In a small bowl, combine crushed garlic, rosemary, lemon zest, one tablespoon oil, salt and pepper. Rub the mixture onto all sides of both tenderloins.
In a large skillet with an oven proof handle, heat 1 tablespoons of oil over medium heat. Add the tenderloins and cook, turning frequently, until meat is seared on all sides, about 8 minutes.
Transfer skillet of pork to the oven and cook for 12 minutes, or until internal temperature is 145°F. (See Note 4)
Remove pork from pan, transfer to a cutting board and lightly tent with foil to keep warm.
Set the skillet over high heat and stir in stock and vinegar, scraping up any cooked bits from bottom of pan. Bring mixture to a boil and cook until reduced by half. Turn the heat off and whisk in the butter, 1 tablespoon at a time, until melted. Stir in the capers and spoon over pork.
Cut the tenderloin into thick 1" slices, spoon caper sauce over the top and serve.
Be sure to purchase a pork tenderloin and NOT a pork loin. There is a difference!
Pork tenderloins are almost always sold two to a package, averaging 1.5 lbs each. Here is a great reference on the two different cuts of pork: The Difference Between Pork Loin and Pork Tenderloins.

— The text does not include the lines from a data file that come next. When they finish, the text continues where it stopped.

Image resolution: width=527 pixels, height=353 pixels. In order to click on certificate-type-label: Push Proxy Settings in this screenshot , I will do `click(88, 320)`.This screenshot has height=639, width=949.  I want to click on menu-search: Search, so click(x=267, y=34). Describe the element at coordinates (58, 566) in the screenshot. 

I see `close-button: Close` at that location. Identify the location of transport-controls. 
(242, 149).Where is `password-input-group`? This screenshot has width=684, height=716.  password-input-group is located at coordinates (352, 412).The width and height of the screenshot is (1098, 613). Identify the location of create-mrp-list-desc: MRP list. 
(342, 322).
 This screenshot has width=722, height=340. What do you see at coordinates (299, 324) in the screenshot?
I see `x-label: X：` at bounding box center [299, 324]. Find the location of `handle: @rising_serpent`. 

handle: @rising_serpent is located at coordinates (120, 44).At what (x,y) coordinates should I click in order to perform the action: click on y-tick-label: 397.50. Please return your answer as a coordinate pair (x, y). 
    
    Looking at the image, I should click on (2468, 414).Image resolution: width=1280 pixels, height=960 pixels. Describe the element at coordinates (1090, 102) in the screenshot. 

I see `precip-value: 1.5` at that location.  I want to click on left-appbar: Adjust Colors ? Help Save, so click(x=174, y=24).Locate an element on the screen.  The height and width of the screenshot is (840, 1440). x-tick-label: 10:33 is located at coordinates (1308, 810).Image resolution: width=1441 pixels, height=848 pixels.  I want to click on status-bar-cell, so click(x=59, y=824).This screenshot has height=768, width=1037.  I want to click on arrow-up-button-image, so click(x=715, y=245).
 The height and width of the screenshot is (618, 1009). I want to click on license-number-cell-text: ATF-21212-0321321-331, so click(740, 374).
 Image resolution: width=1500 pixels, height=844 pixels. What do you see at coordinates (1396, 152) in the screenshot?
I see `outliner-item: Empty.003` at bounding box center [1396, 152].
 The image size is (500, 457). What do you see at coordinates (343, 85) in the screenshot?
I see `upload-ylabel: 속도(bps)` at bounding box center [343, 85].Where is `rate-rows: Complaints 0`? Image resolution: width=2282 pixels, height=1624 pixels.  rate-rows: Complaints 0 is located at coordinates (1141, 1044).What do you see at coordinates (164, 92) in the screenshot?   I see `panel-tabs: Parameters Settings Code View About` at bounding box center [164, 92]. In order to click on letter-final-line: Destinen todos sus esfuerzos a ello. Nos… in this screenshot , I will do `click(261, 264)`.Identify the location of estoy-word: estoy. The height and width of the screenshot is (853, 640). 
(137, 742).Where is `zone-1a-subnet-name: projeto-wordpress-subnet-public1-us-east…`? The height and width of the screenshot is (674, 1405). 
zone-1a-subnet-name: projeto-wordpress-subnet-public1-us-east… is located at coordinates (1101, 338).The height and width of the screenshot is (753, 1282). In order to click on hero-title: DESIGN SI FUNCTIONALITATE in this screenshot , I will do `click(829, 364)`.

You could also use Meyer lemon zest. Meyer lemons are a cross between a lemon and an orange.
Feel free to substitute 1/4 cup of balsamic glaze for the 1/2 cup balsamic vinegar. It's already reduced and thicker.
Don't overcook your pork, keep it nice and moist, not dried out. Internal temp should be between 145°-160°F and allow meat to rest at least 3 minutes.